Arrivée de renforts britanniques à Québec : le 103e régiment.

 

Des unités de miliciens volontaires de la taille de compagnies sont formées dans les comtés du Haut-Canada :

  • Cavalerie : 1re de Leeds, 2e de Grenville, 1re de Lennox, 1re d'Addington, 1re du Prince Edward, 1re de York, 1re et 2e de Lincoln, 2e d'Essex et 1re de Kent.
  • Compagnies d'artillerie : 1re de Frontenac, 1re et 2e de Lincoln.
  • Compagnies de fusiliers : 1re de Grenville, 1re et 2e de Leeds, 1re de York, 1re de Norfolk et 1re d'Oxford.

De janvier à mai 1812

Des Amérindiens lancent des raids contre les colons américains établis dans les territoires du Missouri et de l'Indiana.

Février 1812

La loi sur la milice du Haut-Canada est modifiée.

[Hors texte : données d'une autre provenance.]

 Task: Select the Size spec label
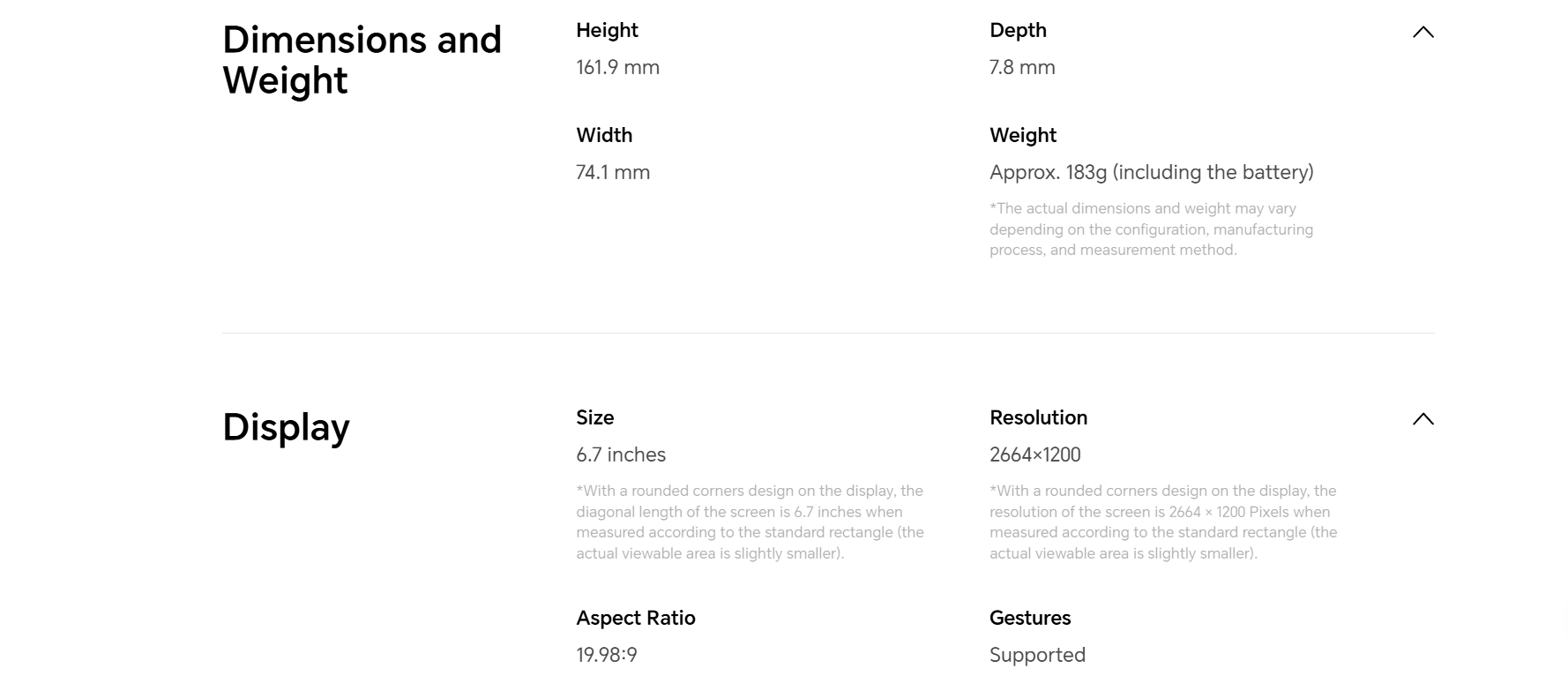click(x=595, y=417)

En 1793, une première loi sur la milice est adoptée dans le Haut-Canada pour organiser la défense de la colonie par les citoyens. Elle demeure inchangée jusqu'au début de 1812. La menace d'une guerre avec les États-Unis devenant alors de plus en plus concrète, le major-général Isaac Brock, en qualité de président du Conseil législatif du Haut-Canada, demande des fonds à l'assemblée législative afin de préparer la milice à un éventuel conflit. La loi est modifiée pour fournir à chaque bataillon de la milice de comté deux compagnies de flanc dont les membres recevront de l'équipement, un entraînement régulier ainsi qu'un salaire. Les compagnies de flanc sont dans l'ensemble les unités les plus compétentes et mènent la plupart des combats pendant la guerre.

 

Le gouverneur général sir George Prévost ordonne le recrutement d'un régiment d'infanterie parmi les habitants des districts est du Haut-Canada. Le Glengarry Light Infantry prendra part à de nombreux combats dans la province pendant la guerre de 1812.

Avril 1812       

La milice d'élite du Bas-Canada est levée.

4 avril 1812

Une nouvelle loi sur la milice est adoptée par la législature du Bas-Canada. La milice sédentaire du Bas-Canada compte au-delà de 50 000 hommes.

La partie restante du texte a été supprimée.